Fête du travail : La Cstm marque sa différence

Publié le par Oussouf DIAGOLA

Bamako_mendiant.jpgLa célébration de la journée internationale du travail a été une fois de plus l’occasion pour le secrétaire général de la Confédération syndicale des travailleurs du Mali (CSTM), M. Ousmane Amion Guindo de sortir ses griffes pour égratigner   le pouvoir. De la question de l’emploi en passant par l’école, de la sécurité nationale à la corruption et la délinquance financière, sans oublier le projet de réforme constitutionnelle et la justice, le patron de la CSTM n’a ménagé aucun secteur dans son discours. Cela après le défilé des militants membres des syndicats de sa centrale syndicale. Qui a célébré ce 1er mai sous le thème : « bilan et perspectives de l’emploi dans notre pays » sous la présidence du ministre de l’emploi et de la formation professionnelle, Ibrahima N’Diaye et en présence de plusieurs membres du gouvernement.
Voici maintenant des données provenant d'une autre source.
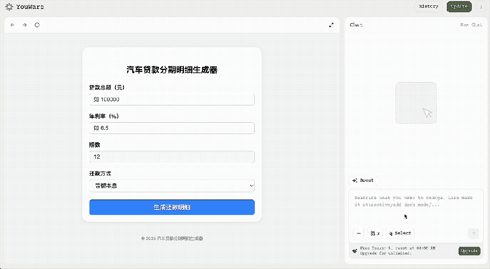Click the 生成还款明细 button
The width and height of the screenshot is (490, 269).
pyautogui.click(x=172, y=207)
En parlant de la question de l’emploi, le secrétaire général de la CSTM a estimé que c’est sous la première république(de 1960 à 1968) qu’il y avait de réelles politiques d’emplois avec l’organisation de l’administration, la création des sociétés et entreprises d’Etat, le tout encadré par une vraie politique de formation. Aux dires du secrétaire général, les années 1970 ont été celles de la stagnation de l’emploi. Quant à celles de 1980,Ousmane Amion Guindo estime qu’elles ont été les années noires de l’emploi avec leurs lots de privatisations et de liquidations de tout ce qui faisait l’objet de la fierté nationale.

Cependant, la CSTM prend acte des grands chantiers ouverts et qui sont créateurs d’emploi dans les secteurs routier, agricole et immobilier. Elle estime que la question de l’emploi est une priorité nationale. Aussi, elle apprécie les initiatives prises par les autorités maliennes pour venir à bout de la question.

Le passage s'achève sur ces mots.